The coloration of bread samples was determined by measuring the L* a* b*, where L* represents the luminosity, a* the redness, and b* the yellowness. The analysis was performed using a color-measurement Minolta CR-400 device (Konica Minolta, Kyoto, Japan). The color was measured five times over the entire surface of each loaf of bread (crust)), and the average value was used. The total color change (ΔE) between the control and breads enriched with germinated flour was calculated using the following formula: $\mathsf{\Delta }\mathrm{E}=\sqrt{{\mathsf{\Delta }\mathrm{L}}^2+{\mathsf{\Delta }\mathrm{a}}^2+{\mathsf{\Delta }\mathrm{b}}^2}$.

4.13. Sensory Evaluation

Sensory evaluation was performed by trained panelists 3 h and 24 h after baking. Representative slices (2 cm thick) were numbered and served to each participant to assess the general acceptability of the breads enriched with germinated flour. Acceptability of the bread’s appearance, aroma, taste, texture, color, and odor was evaluated using descriptive sensory analysis. The external appearance of the bread was first evaluated (shape and appearance of the bread; appearance and color of the crust). Then, a slice of bread was cut open and the appearance of the crumb (porosity, color), the elasticity and stickiness of the crumb, the crispness of the crust, the odor, and the taste were evaluated. The individual parameters were described as the intensity of each parameter compared to the control breads “Bread S0” and “Bread W0”: color (lighter/darker), porosity (lower/higher), elasticity (lower/higher), hardness (softer/harder), stickiness (from none to very sticky), aftertaste (from none to strong), bitterness (from none to strong), and overall taste and aroma (less pronounced/stronger).
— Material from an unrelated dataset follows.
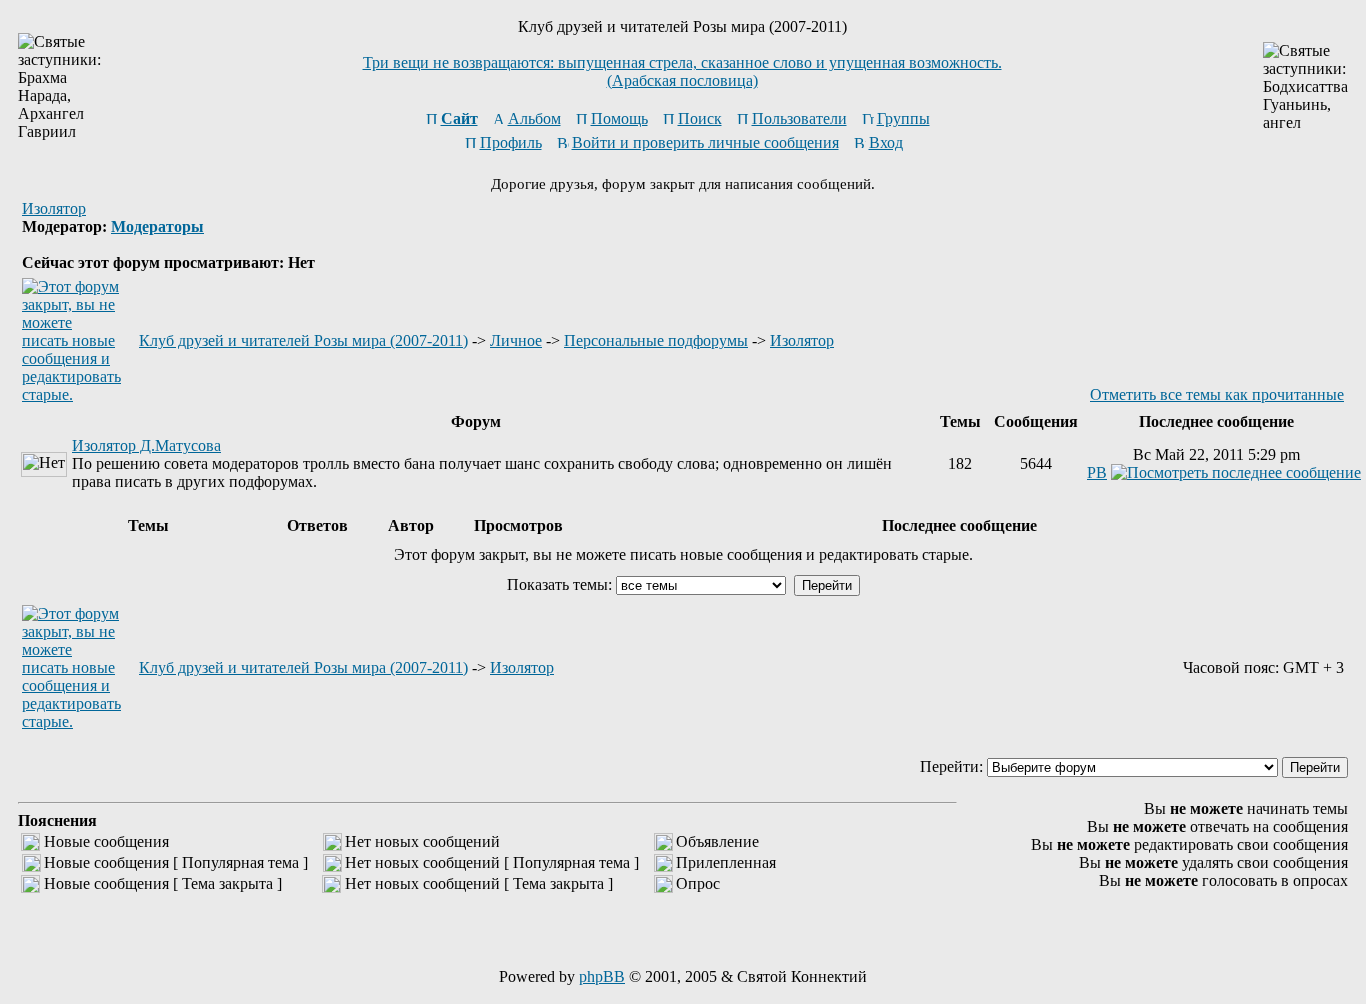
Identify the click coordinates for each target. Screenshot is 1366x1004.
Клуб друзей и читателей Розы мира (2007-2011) (303, 340)
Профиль (511, 142)
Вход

4.14. Statistical Analysis

The experiment was performed in three replications (each replication in two parallels) and statistical analysis was conducted using SPSS for Windows (Version 21), using one way analysis of variance (ANOVA). The LSD (for germ and corresponding germinated seed) and Duncan post hoc tests (for non-germinated seeds and breads) were used to assess differences between means; differences were considered significant at the p < 0.05 level. Multivariate statistical analysis (principal component analysis (PCA)) was performed to interpret the differences in all of the analyzed samples using OriginPro 2015.

5. Conclusions

This study demonstrates that, in germinated seed (without germ), the majority of TPC was determined to be bound phenolics, while the extractable form dominated in the germ. Furthermore, germ contained a significantly higher content of monitored phenolic acids than the corresponding germinated seed. These results show that the phenolic composition and distribution were significantly changed by the germination process. Our results also indicate that the germination time and type of seed (wheat or spelt) did not show any trend in terms of the content of individual extractable and bound phenolic acids. Evaluation of bread enriched with germinated flour showed that bread with 5% germinated spelt flour improved extractable p-coumaric, trans-ferulic, and cis-ferulic acids the most, while bread with 30% germinated spelt or wheat flour improved their bound forms the most. The use of germinated spelt or wheat flour as a 5% substitute in the white flour formulation enriched the bread with higher extractable TPC, antioxidant capacity, and individual phenolic acids, and resulted in a product with improved specific volume and preferred appearance, aroma, and color. To launch a product on the market, only breads with 5% germinated spelt or wheat flours were appropriate. The bread-making performance evaluated in terms of biochemical characteristics, specific volume, color, and sensory properties confirms that germinated spelt or wheat flour is a promising and interesting ingredient for the formulation of bakery products, while avoiding the use of enzymatic improvers or malt, with a positive impact on consumer acceptance and facilitating the adoption of a clean label.